Work to be completed: Copy the listing below from the line containing "Click the 100M file size text" down through the line containing "pyautogui.click(x=638, y=440)", keeping both of those lines and leaving out the pictures.

Exercise input:
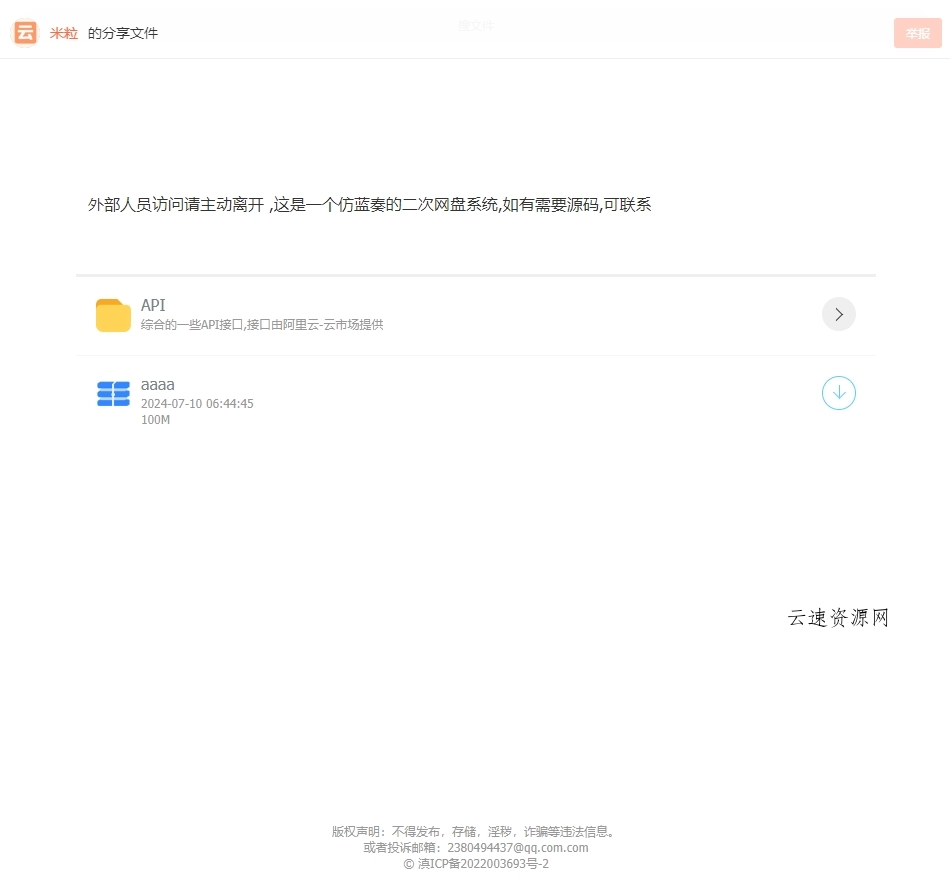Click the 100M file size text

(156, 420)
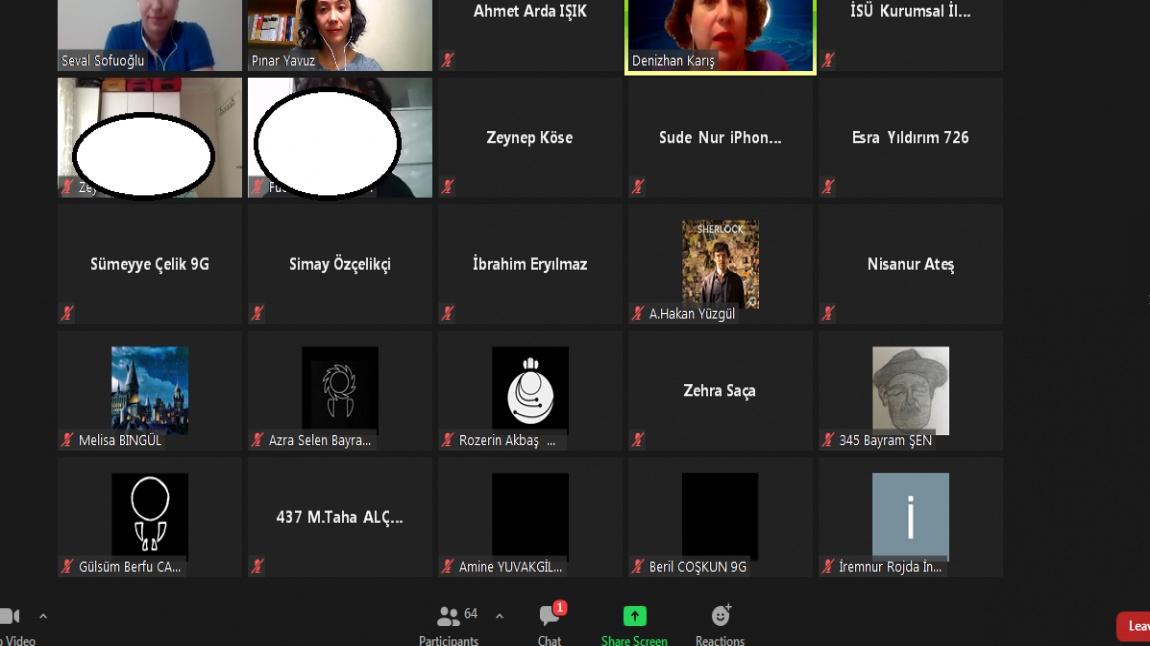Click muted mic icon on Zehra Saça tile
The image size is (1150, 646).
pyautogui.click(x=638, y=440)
* * *
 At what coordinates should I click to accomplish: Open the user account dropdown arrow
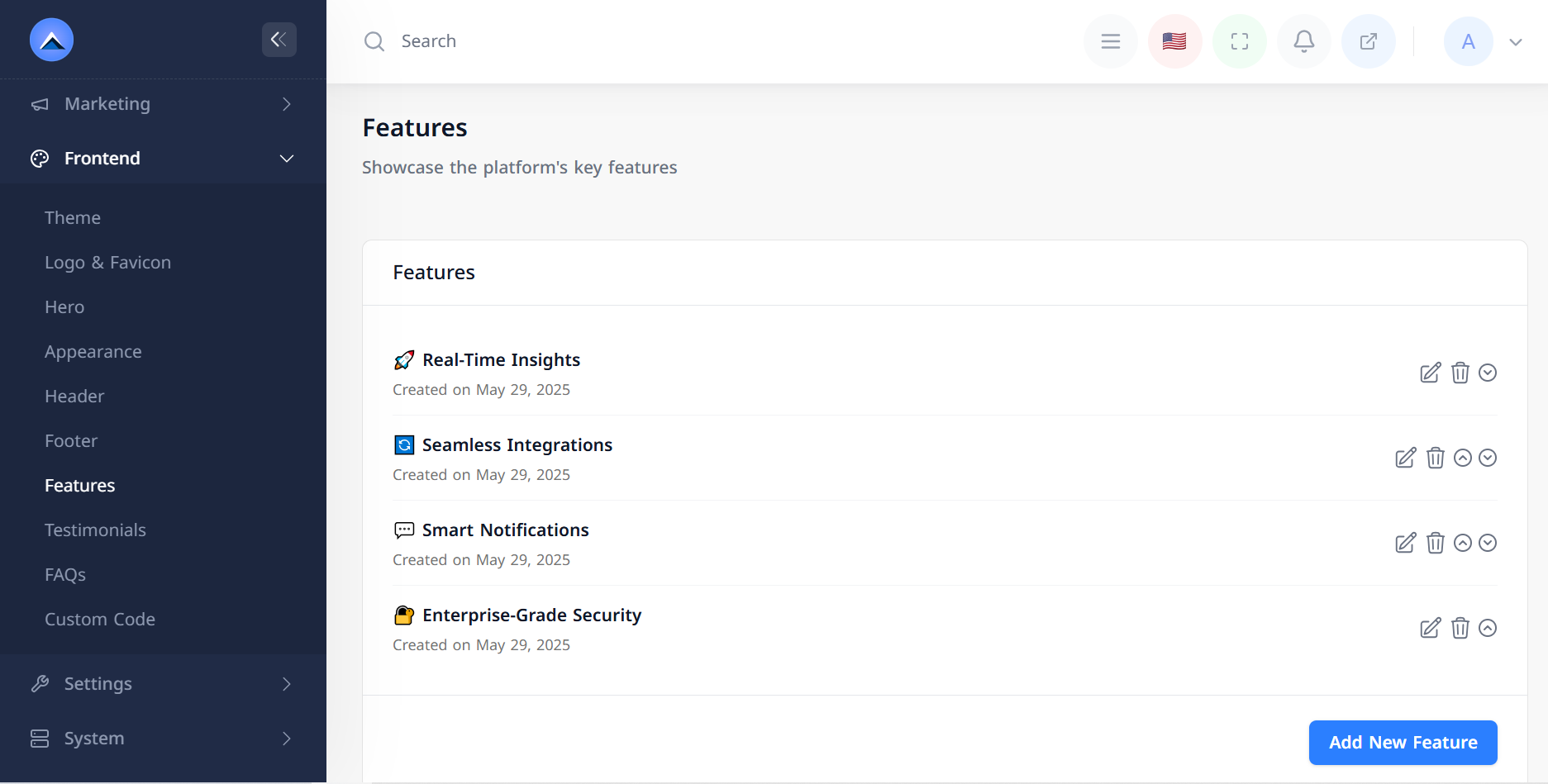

Finished answer:
Click the 100M file size text

(156, 420)
Click muted mic icon on Zehra Saça tile
The image size is (1150, 646).
pyautogui.click(x=638, y=440)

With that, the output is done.